*PASSAGE GIVEN*
▬▬▬▬▬▬▬▬▬▬
# Flattening lists

Discussion in 'Python' started by mk, Feb 5, 2009.

1. ### mkGuest

Hello everybody,

Any better solution than this?

def flatten(x):
res = []
for el in x:
if isinstance(el,list):
res.extend(flatten(el))
else:
res.append(el)
return res

a = [1, 2, 3, [4, 5, 6], [[7, 8], [9, 10]]]
print flatten(a)

[1, 2, 3, 4, 5, 6, 7, 8, 9, 10]

Regards,
mk

mk, Feb 5, 2009

2. ### Mark DickinsonGuest

On Feb 5, 1:17 pm, mk <> wrote:
> Hello everybody,
>
> Any better solution than this?
>
> def flatten(x):

Just out of interest, how often do people really need
such a recursive flatten, as opposed to a single-level
version?

I often find myself needing a 'concat' method that
turns a list of lists (or iterable of iterables) into
a single list; itertools.chain does this quite nicely.
But I don't think I've ever encountered a need for the
full recursive version.

Mark

Mark Dickinson, Feb 5, 2009

3. ### Michele SimionatoGuest

On Feb 5, 2:17 pm, mk <> wrote:
> Hello everybody,
>
> Any better solution than this?
>
> def flatten(x):
>      res = []
>      for el in x:
>          if isinstance(el,list):
>              res.extend(flatten(el))
>          else:
>              res.append(el)
>      return res
>
> a = [1, 2, 3, [4, 5, 6], [[7, 8], [9, 10]]]
> print flatten(a)
>
> [1, 2, 3, 4, 5, 6, 7, 8, 9, 10]
>
> Regards,
> mk

Looks fine to me. In some situations you may also use hasattr(el,
'__iter__') instead of isinstance(el, list) (it depends if you want to
flatten generic iterables or only lists).

Michele Simionato, Feb 5, 2009
4. ### mkGuest

Mark Dickinson wrote:
> I often find myself needing a 'concat' method that
> turns a list of lists (or iterable of iterables) into
> a single list; itertools.chain does this quite nicely.
> But I don't think I've ever encountered a need for the
> full recursive version.

You're most probably right in this; however, my main goal here was
finding 'more Pythonic' way of doing this and learning this way rather
than the practical purpose of flattening deeply nested lists.

Regards,
mk

mk, Feb 5, 2009
5. ### mkGuest

Michele Simionato wrote:

> Looks fine to me. In some situations you may also use hasattr(el,
> '__iter__') instead of isinstance(el, list) (it depends if you want to
> flatten generic iterables or only lists).

Thanks! Such stuff is what I'm looking for.

Regards,
mk

mk, Feb 5, 2009
6. ### J Kenneth KingGuest

mk <> writes:

> Hello everybody,
>
> Any better solution than this?
>
> def flatten(x):
> res = []
> for el in x:
> if isinstance(el,list):
> res.extend(flatten(el))
▬▬▬▬▬▬▬▬▬▬
*GIVEN MATERIAL*
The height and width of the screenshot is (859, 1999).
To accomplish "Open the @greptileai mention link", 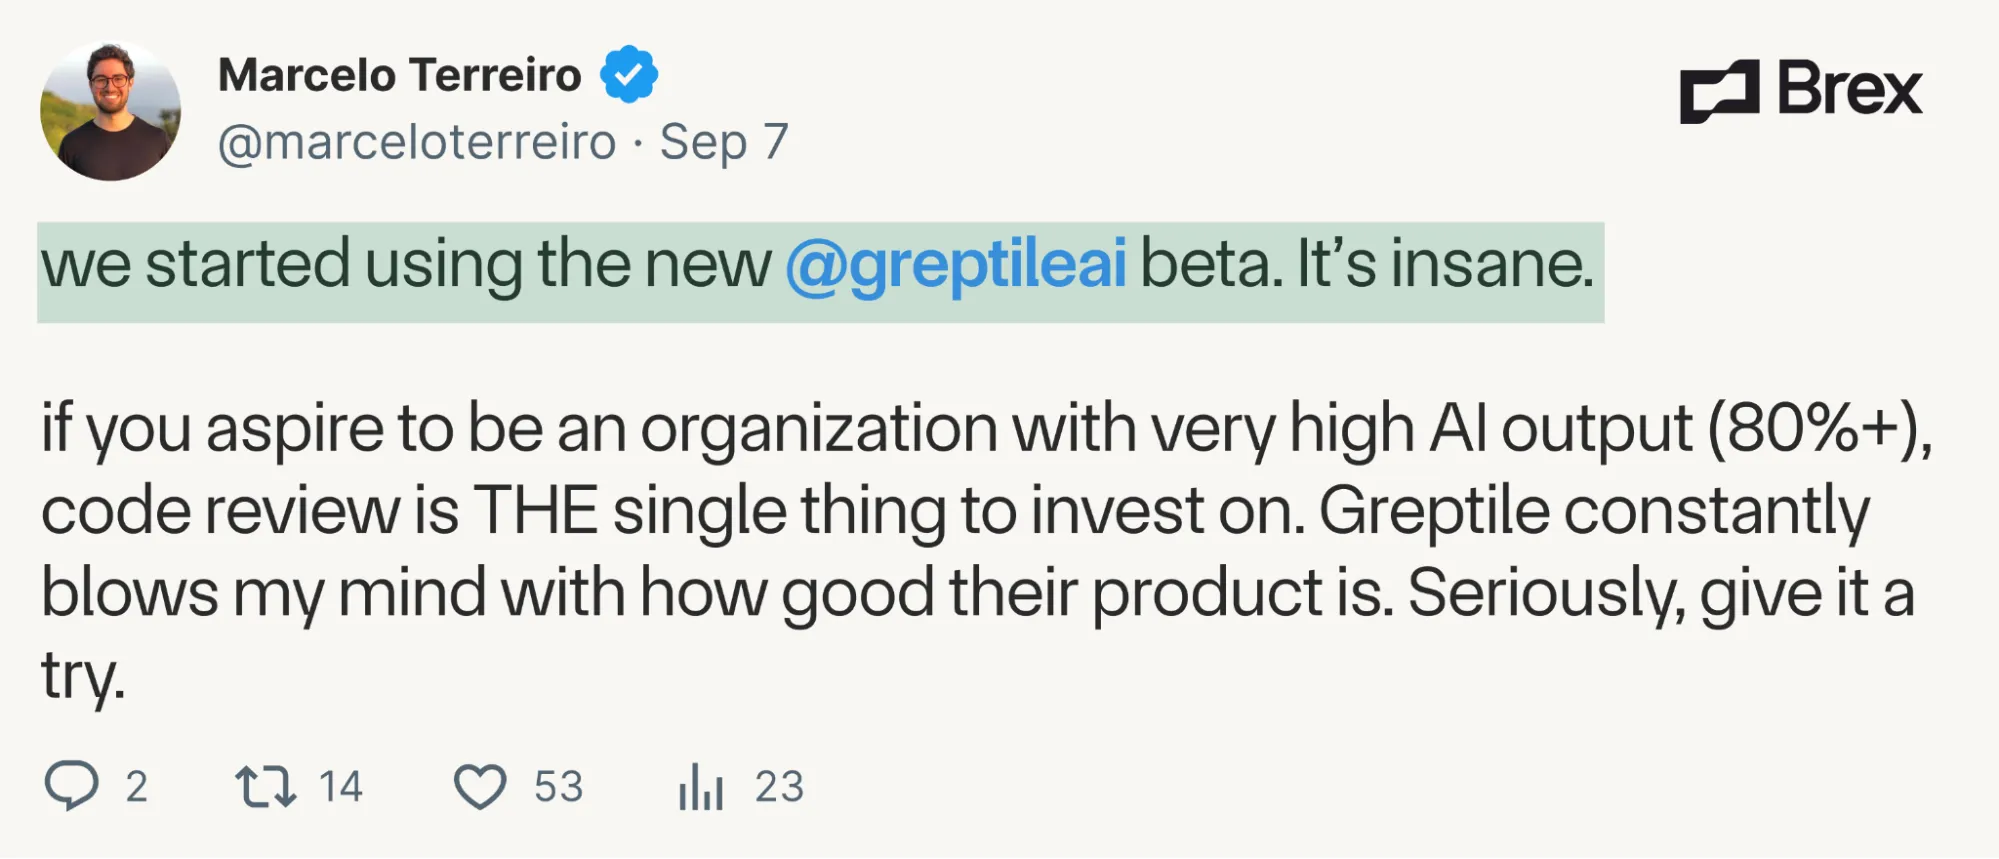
▬▬▬▬▬▬▬▬▬▬
*YOUR TASKS*
1/ In the thread on flattening lists, which standard-library tool does Mark Dickinson say turns a list of lists into a single list?
2/ Decide whether each statement agrees with the thread on flattening lists, answering yes or no and quoting the deciding words.
(a) Michele Simionato offers hasattr(el, '__iter__') as an alternative check to isinstance(el, list).
(b) Mark Dickinson reports often needing the full recursive version of flatten.
(c) mk says his main goal was the practical purpose of flattening deeply nested lists.
3/ Carry the thread on flattening lists forward from the point where it stops.

*WRITTEN ANSWERS*
1/ itertools.chain

2/
(a) Yes: "you may also use hasattr(el, '__iter__') instead of isinstance(el, list)"
(b) No: "I don't think I've ever encountered a need for the full recursive version."
(c) No: "my main goal here was finding 'more Pythonic' way of doing this and learning this way rather than the practical purpose of flattening deeply nested lists."

3/
> else:
> res.append(el)
> return res
>
> a = [1, 2, 3, [4, 5, 6], [[7, 8], [9, 10]]]
> print flatten(a)
>
>
> [1, 2, 3, 4, 5, 6, 7, 8, 9, 10]
>
> Regards,
> mk

http://mail.python.org/pipermail/python-list/2005-July/330367.html

J Kenneth King, Feb 5, 2009
7. ### AahzGuest

In article <>,
Michele Simionato <> wrote:
>
>Looks fine to me. In some situations you may also use hasattr(el,
>'__iter__') instead of isinstance(el, list) (it depends if you want to
>flatten generic iterables or only lists).

Of course, once you do that, you need to special-case strings...
--
Aahz () <*> http://www.pythoncraft.com/

Weinberg's Second Law: If builders built buildings the way programmers wrote
programs, then the first woodpecker that came along would destroy civilization.

Aahz, Feb 5, 2009
8. ### TobiahGuest

> Hello everybody,
>
> Any better solution than this?

a = [1, 2, 3, [4, 5, 6], [[7, 8], [9, 10]]]
print str(a).replace('[', '').replace(']', '').split(', ')

Tobiah, Feb 5, 2009
9. ### Guest

Quoth J Kenneth King <>:
> mk <> writes:
>
> > Hello everybody,
> >
> > Any better solution than this?
> >
> > def flatten(x):
> > res = []
> > for el in x:
> > if isinstance(el,list):
> > res.extend(flatten(el))
> > else:
> > res.append(el)
> > return res
> >
> > a = [1, 2, 3, [4, 5, 6], [[7, 8], [9, 10]]]
> > print flatten(a)
> >
> >
> > [1, 2, 3, 4, 5, 6, 7, 8, 9, 10]
> >
> > Regards,
> > mk

>
> http://mail.python.org/pipermail/python-list/2005-July/330367.html

That's worth reading. I'm not sure why I'm finding this fun, but who
cares. I tried a couple of other functions after reading that article,
and it looks like a generator that scans the nested lists is actually
the winner, and also is in many ways the most elegant implementation.
Of course, as noted in the emails following above article, the test data
is really inadequate for proper optimization testing

-----------------------------------------------------------------
from __future__ import print_function
from timeit import Timer
from itertools import chain

# This is the one from the article quoted above.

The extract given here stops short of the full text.